For most of us it isn't even glitches. It's the general awfulness of the combat system. See other threads for that, it has been explained a million times. Bioware LIED to its fans when it said it was making this game for the PC first and foremost. That is OBVIOUSLY not the case.
I'm sorry, I'm a PC player, never ever owned a console, and I prefer it the way they made it. I am positive there are many other customers that feel the same. I also preferred to play The Witcher 2 on an xbox360 gamepad, too. But that game had even worse bugs than this one and it took ages to fully resolve them, but everyone praises CDPR to the heavens - and for good reason, because people have distance and are able to look at the finished product as a totality.
I can understand everyone's frustrations, and it isn't good enough because the developers clearly have missed some very important technical issues. Given the scale of the game I can understand how that happens but the fact is you don't expect to go to the cinema and have the movie out of focus or having to be respliced all the time. From the consumer perspective the technical bugs are unacceptable. The rest of the complaints (Why did you do/change this?) aren't as absolutely valid as the upset parties feel, I think.
PC was their development platform (it's everyone's development platform) - but maybe playing the way DA:O did wasn't their development target. I cannot see how that is a problem considering DA:O played like an absolute dog, like a stupid MMO with one of the worst UIs ever. But even if you thought it was great it doesn't mean they broke any consumer rule by deciding to change it or do it differently. That is a valid choice for the developer. Just how I personally also think the tactical (orthographic) perspective should be able to be zoomed out almost as far as one wants and find it hard to understand why they wouldn't do that, in no way does that constitute a "breaking" of some promise to consumers at all. It sucks and I hope they fix it is not the same territory as I can't play the game or the game's performance is impaired because of bugs.
So let's just have some perspective, maybe.

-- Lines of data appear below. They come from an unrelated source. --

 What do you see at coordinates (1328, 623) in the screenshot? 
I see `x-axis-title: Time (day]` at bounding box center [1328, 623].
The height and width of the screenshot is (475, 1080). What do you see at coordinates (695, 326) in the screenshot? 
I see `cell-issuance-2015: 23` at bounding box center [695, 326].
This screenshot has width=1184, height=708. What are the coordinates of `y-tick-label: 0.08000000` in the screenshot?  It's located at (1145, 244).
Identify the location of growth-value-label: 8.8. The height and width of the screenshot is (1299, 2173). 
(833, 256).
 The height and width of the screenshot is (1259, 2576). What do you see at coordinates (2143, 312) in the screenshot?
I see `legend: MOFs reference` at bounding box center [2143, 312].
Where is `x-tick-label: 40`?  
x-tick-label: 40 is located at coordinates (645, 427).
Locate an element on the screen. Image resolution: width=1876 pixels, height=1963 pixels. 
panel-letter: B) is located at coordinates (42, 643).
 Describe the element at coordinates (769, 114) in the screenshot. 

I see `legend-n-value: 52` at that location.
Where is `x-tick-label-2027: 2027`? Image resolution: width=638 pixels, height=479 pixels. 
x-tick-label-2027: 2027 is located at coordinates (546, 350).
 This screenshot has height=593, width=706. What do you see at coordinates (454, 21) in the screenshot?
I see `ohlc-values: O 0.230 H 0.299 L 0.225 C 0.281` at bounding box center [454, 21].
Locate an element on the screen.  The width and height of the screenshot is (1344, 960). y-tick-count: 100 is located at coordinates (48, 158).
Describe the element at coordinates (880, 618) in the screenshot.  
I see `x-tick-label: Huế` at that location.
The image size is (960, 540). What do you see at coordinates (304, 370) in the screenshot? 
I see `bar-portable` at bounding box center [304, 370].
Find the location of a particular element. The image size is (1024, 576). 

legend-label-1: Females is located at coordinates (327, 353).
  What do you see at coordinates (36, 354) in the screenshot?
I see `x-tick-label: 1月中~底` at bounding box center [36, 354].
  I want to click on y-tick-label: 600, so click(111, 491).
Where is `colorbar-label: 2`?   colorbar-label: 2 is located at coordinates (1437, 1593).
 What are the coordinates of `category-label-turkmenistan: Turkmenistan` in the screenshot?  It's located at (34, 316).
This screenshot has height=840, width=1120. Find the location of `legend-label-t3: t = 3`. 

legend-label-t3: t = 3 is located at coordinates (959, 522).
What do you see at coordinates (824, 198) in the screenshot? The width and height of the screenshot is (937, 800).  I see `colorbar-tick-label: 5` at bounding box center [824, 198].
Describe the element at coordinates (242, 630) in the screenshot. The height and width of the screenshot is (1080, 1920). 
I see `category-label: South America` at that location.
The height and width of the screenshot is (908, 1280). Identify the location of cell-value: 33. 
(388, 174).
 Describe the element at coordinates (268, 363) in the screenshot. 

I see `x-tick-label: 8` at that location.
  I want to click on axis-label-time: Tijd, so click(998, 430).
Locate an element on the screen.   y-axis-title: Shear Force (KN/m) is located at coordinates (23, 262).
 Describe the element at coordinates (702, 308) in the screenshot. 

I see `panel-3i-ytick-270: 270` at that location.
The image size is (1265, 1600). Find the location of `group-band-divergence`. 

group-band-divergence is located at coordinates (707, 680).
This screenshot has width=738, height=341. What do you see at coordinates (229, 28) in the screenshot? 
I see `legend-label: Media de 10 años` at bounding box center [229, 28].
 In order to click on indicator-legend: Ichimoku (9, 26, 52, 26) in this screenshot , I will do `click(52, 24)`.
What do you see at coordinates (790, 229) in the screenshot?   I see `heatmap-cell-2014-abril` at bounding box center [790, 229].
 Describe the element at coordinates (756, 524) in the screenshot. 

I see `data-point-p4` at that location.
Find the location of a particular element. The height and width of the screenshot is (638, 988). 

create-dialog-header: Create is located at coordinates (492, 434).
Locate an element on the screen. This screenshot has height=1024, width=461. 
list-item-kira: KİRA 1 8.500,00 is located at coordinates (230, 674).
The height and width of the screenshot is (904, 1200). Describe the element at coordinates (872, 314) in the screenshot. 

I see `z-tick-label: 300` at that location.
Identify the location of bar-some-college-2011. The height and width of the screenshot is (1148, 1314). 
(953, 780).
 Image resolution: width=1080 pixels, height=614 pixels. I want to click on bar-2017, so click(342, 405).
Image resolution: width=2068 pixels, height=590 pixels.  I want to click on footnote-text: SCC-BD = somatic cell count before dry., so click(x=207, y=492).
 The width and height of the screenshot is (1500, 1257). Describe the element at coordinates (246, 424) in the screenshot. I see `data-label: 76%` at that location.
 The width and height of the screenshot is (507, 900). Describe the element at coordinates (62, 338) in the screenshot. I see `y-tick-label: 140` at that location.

With a bit of distance you realise that the intensity of a fan's frustration is roughly proportionate to the amount of anticipation the fan has for a video game. As somebody whose heart still has a bit of a fracture from the wasted opportunity that was Mass Effect 3 (it should have been delayed and released at least 2 years later and had the scale that was promised, the scale and quality that I see on display in DA:I), I think I can very safely say that that level of emotional response and investment is only appropriate for the actual game itself, not for the hype of it. It's just not good for anyone to be pre-invested in a consumer product no matter what it is. It's just a silly, unhelpful, and unworthy thing for any human being to do. It's just a waste of energy and produces extreme reactions to a fake thing that only has the meaning you give it. To give it any meaning separate to the actual experience of playing the game is a wrong thing to do, no matter how induced you might be by a games publisher. I say this as a former addict to this kind of thing myself.